> [Text provided]:
Some stop words were excluded from indexing (e.g. “the”, “by” and “of” in English). For these experiments, the stop word list for Portuguese was based on the Porter list [7], and the lists for Bulgarian and Hungarian were based on Savoy’s [ 9 ]. We used our own list for French.

Unlike previous years, this year we added AL=“0-9” to the stopfiles to specify that the digits 0-9 were to be treated as alphabet characters (e.g. so that “G7” would be indexed as 1 term instead of 2).

By default, the SearchServer index supports both exact matching (after some Unicode-based normalizations, such as decompositions and conversion to upper-case) and morphological matching (e.g. inflections, derivations and compounds, depending on the linguistic component used).

For many languages (including French and Portuguese), SearchServer provides the option of finding inflections based on lexical stemming (i.e. stemming based on a dictionary or lexicon for the language). For example, in English, “baby”, “babied”, “babies”, “baby’s” and “babying” all have “baby” as a stem. Specifying an inflected search for any of these terms will match all of the others. The lexical stemming of the post-6.0 experimental development version of SearchServer used for the experiments in this paper was based on internal stemming component 3.7.0.15. We treat each linguistic component as a black box in this paper.

> [Your assignment]: Pick up the text on SearchServer's stop words and stemming after its last sentence and continue it. You can leave the lines after this text aside.

> [Supplied data]:
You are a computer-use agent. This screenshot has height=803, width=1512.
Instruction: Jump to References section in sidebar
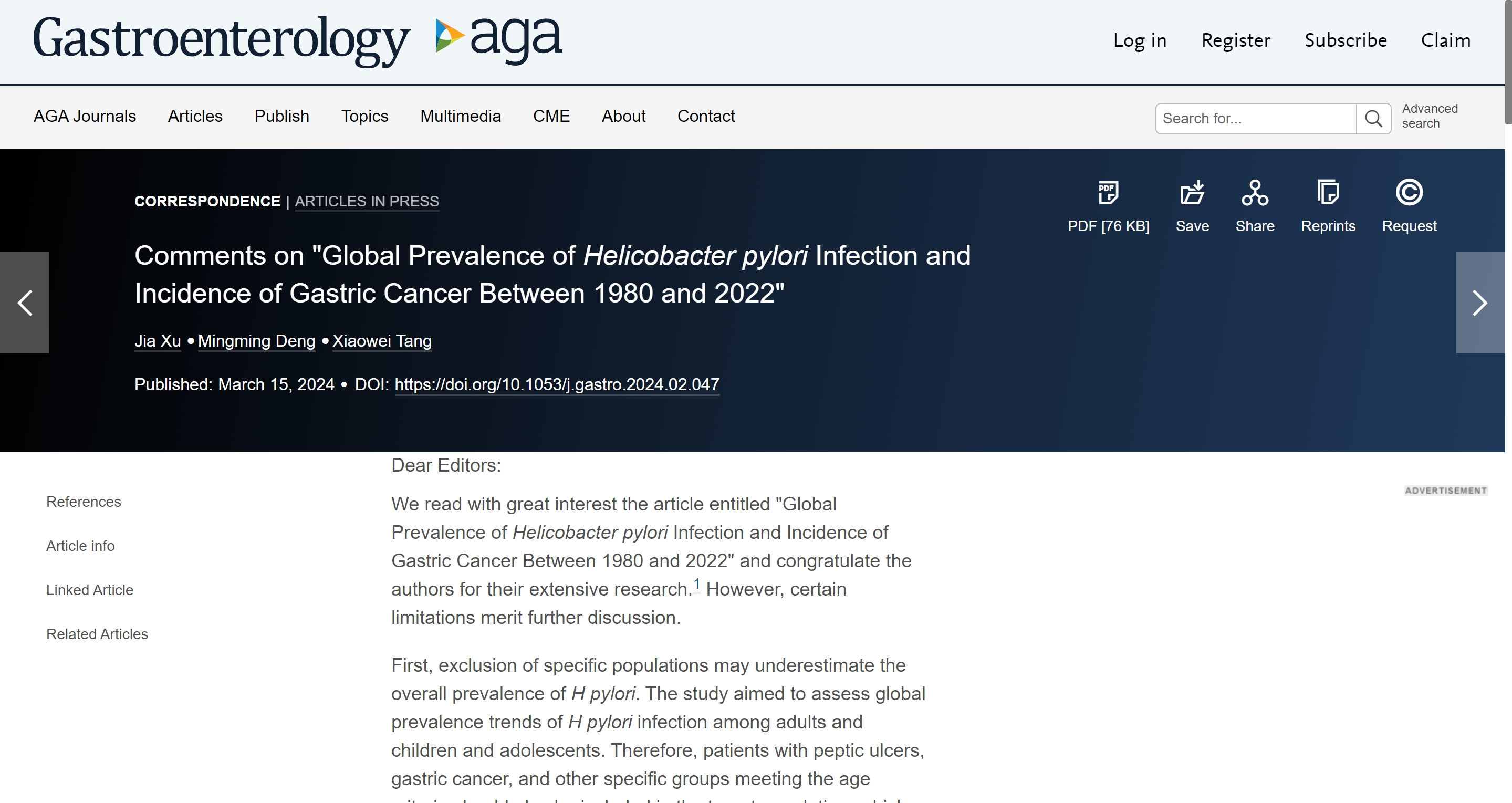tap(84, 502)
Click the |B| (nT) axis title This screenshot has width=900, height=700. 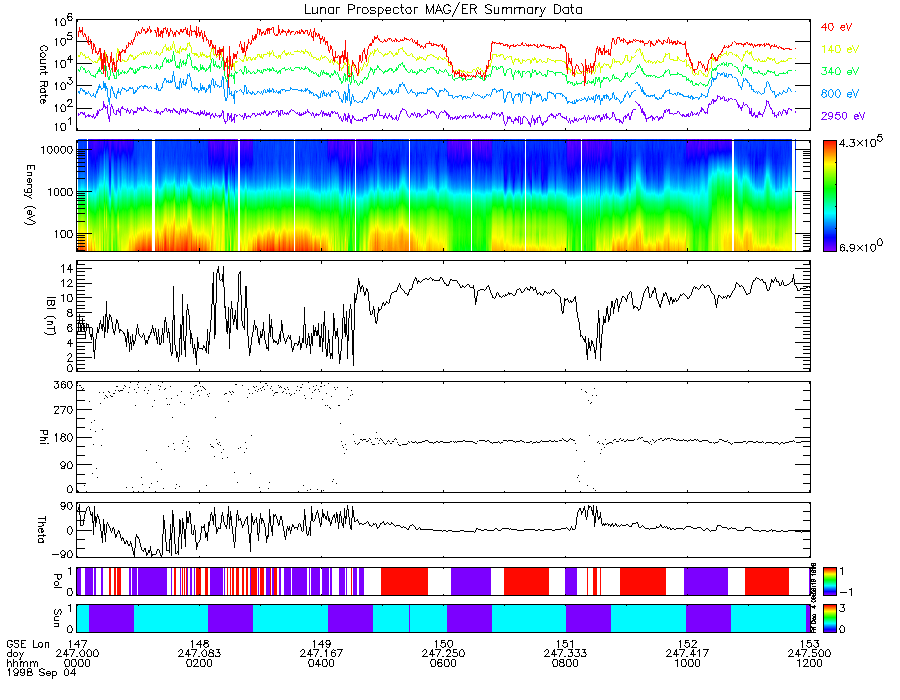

---

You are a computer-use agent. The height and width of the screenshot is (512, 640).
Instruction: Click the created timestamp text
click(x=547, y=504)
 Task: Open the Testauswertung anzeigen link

> [Answer to the problem]:
Lexical stemming in SearchServer typically does “inflectional” stemming which generally retains the part of speech (e.g. a plural of a noun is typically stemmed to the singular form). It typically does not do “derivational” stemming which would often change the part of speech or the meaning more substantially (e.g. “performer” is not stemmed to “perform”).

Lexical stemming in SearchServer includes compound-splitting (decompounding) for compound words in particular languages (such as Dutch, Finnish, German and Swedish). For example, in German, “babykost” (baby food) has “baby” and “kost” as stems.

Lexical stemmers can produce more than one stem, even for non-compound words. For example, in English, “axes” has both “axe” and “axis” as stems (different meanings), and in French, “important” has both “important” (adjective) and “importer” (verb) as stems (different parts of speech). SearchServer records all the stem mappings at index-time to support maximum recall and does so in a way to allow searching to weight some inflections higher than others. 2.3

Searching

We experimented with the SearchServer CONTAINS predicate. Our test application specified SearchSQL to perform a boolean-OR of the query words. For example, for Bulgarian topic 279 whose Title was “Референдуми в Швейцария” (Swiss referendums), a corresponding SearchSQL query would be: SELECT RELEVANCE(’2:3’) AS REL, DOCNO FROM CLEF05BG WHERE FT_TEXT CONTAINS ’Референдуми’|’в’|’Швейцария’ ORDER BY REL DESC; (Note that “в” is a stopword for Bulgarian so its inclusion in the query wouldn’t actually add any matches.)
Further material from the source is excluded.